> **Given request A**: In the Spark streaming thread, what command is used to copy the log file from the local PC to HDFS?
> **Given request B**: Continue the Spark streaming thread from its final sentence.

> **Passage to read**:
/---

Support Questions
Find answers, ask questions, and share your expertise
Announcements
Alert: Welcome to the Unified Cloudera Community. Former HCC members be sure to read and learn how to activate your account here.

How to handle COPYING file streaming in Spark streaming

How to handle COPYING file streaming in Spark streaming

New Contributor

We put time lapse for spark streaming for every 5 min, while streaming starting if file is in COPYING stage getting exception like follows. How to handle this situation.

Cause on Env:- Copying log file from LOCAL(PC) to HDFS(Streaming area) using PUT command.

\---

> **Data**:
/---

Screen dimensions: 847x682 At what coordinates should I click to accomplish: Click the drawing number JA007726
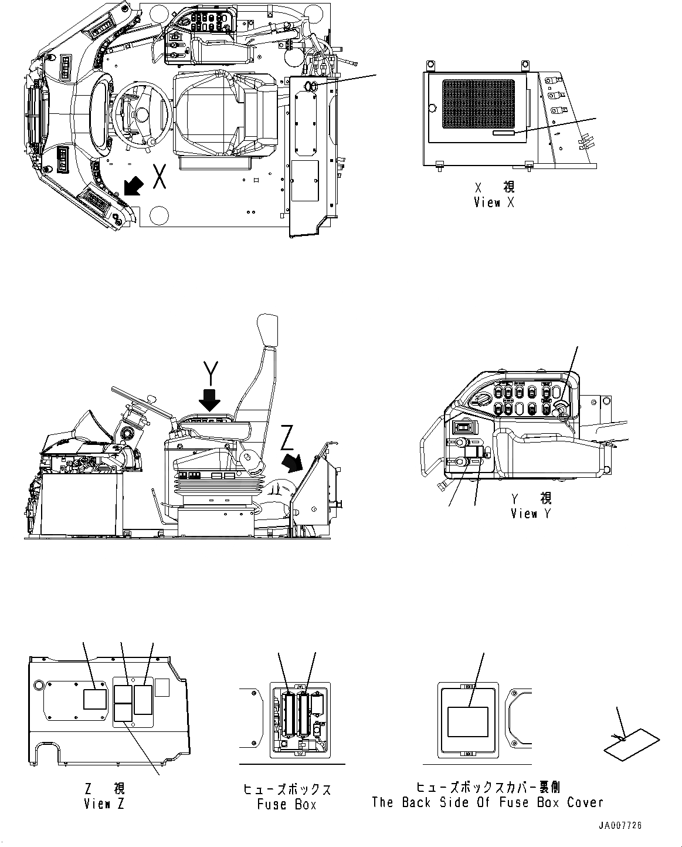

\---

> **Written reply A**: The PUT command.

> **Written reply B**:
org.apache.spark.SparkException: Job aborted due to stage failure: Task 3 in stage 9.0 failed 1 times, most recent failure: Lost task 3.0 in stage 9.0 Caused by: org.apache.hadoop.ipc.RemoteException(java.io.FileNotFoundException): File does not exist: /Stream/ip/W3C_10000K.txt._COPYING_ Caused by: java.io.FileNotFoundException: File does not exist: /Stream/ip/W3C_10000K.txt._COPYING_

1 REPLY 1

Re: How to handle COPYING file streaming in Spark streaming

Expert Contributor

Please see spark streaming documenation for File Streams[1].  You should first put the file to a temporary location and then use the move command (hdfs -mv source target) to atomically move the file to the directory.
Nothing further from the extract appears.